Was it ever intelligent to link our university sector so closely to that of the People’s Republic of China? In a world where China wants to supplant the US as the dominant military power in the Indo-Pacific and Beijing angrily will reject any Australian expression of sovereign independence, how can it be good for our universities to be connected like this?
While unpicking research connections will be the toughest task under the Australia’s Foreign Relations (State and Territory Arrangements) Act 2020, pushing Confucius Institutes off campus should be an easy decision; universities never should have agreed them in the first place.
Confucius Institutes act to stifle debate on campus about Beijing’s behaviour by holding their continued funding over the heads of university administrators.
As for Victoria’s BRI memorandum, this confection is a fixation of Premier Daniel Andrews. How any state would think it intelligent to deepen its economic dependence on the wolf warriors of Beijing defies rational analysis.
The federal government’s determination to work its way through state, territory and university agreements with foreign entities is necessary. It shows to the world that Australia will not let itself be compromised and is prepared to end agreements unwisely entered in earlier times.

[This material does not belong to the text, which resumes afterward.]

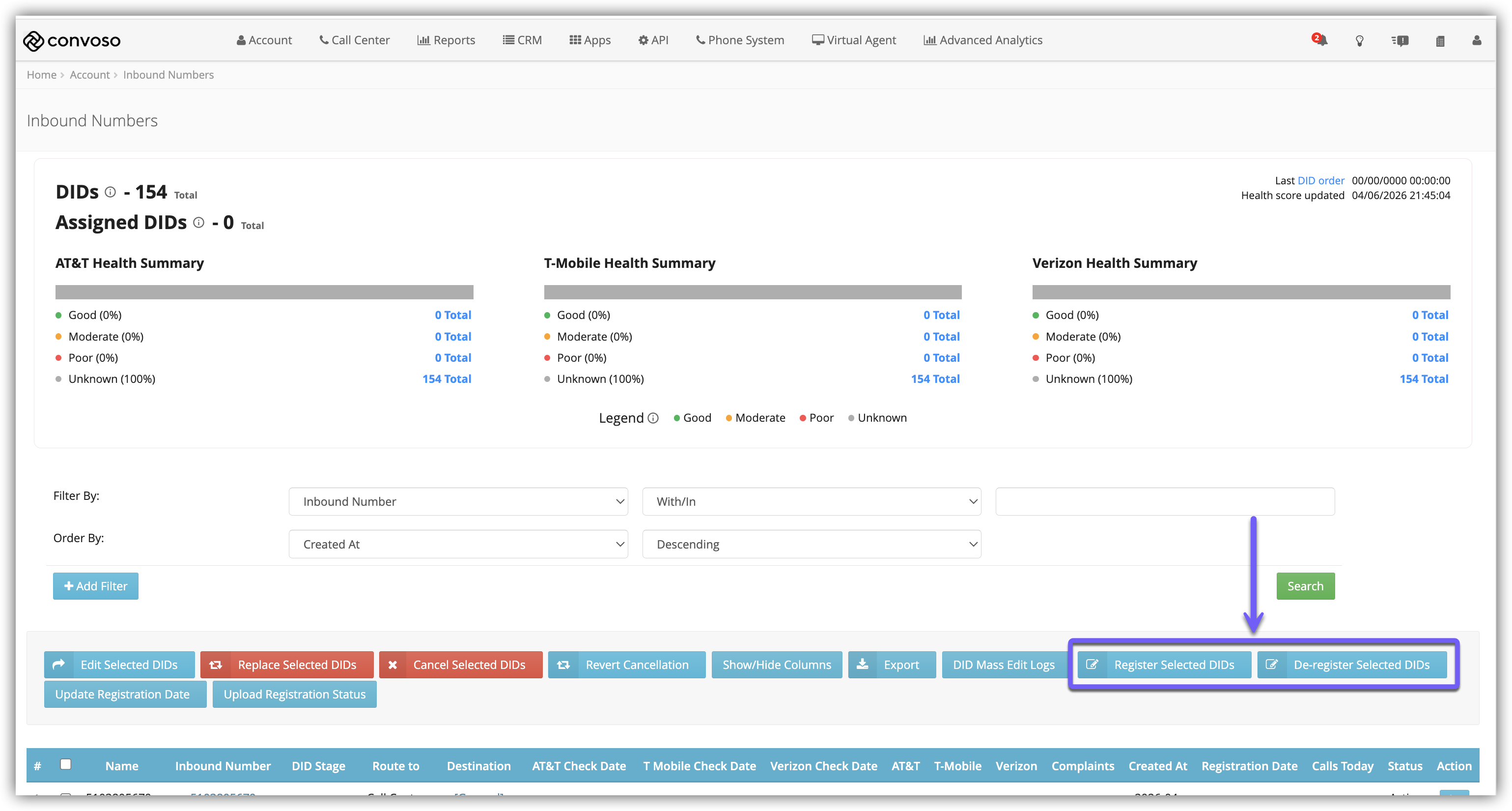
Task: Click the Legend info icon
Action: [x=653, y=418]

That said, there is scope for improvement. The bureaucracy sticks to the line: “This is a country-agnostic and an arrangement-agnostic framework that has been proposed.” The Department of Foreign Affairs and Trade can stand ready to repel interference from Uganda, but make no mistake: 80 per cent to 90 per cent of the problem comes from the Chinese Communist Party. Pretending this is country-agnostic is what allows UA to claim, incorrectly in my view, that collaboration even with Five Eyes countries could be subject to “cancellation by any future foreign minister”.
We must also hope DFAT’s foreign arrangement taskforce won’t go the way of the Foreign Investment Review Board and conclude that its core task is to facilitate keeping and making foreign agreements as the most important objective. We need a tough national security mindset to look after Australia’s interests. DFAT will need help on that front.
Here is another task that DFAT must be better funded to perform: democracies everywhere are looking at Australia’s struggle with China and wondering if we have the bottle to stick with the fight. We need to persuade those countries that our battle is their near-term future. All democracies have an interest in strengthening their internal and external arrangements against Beijing’s relentless predation. Canberra has lessons to share and a need to bring the democracies further into our camp so Beijing understands we are not alone.
Peter Jennings is the Australian Strategic Policy Institute’s executive director and a former deputy secretary for strategy in the Department of Defence.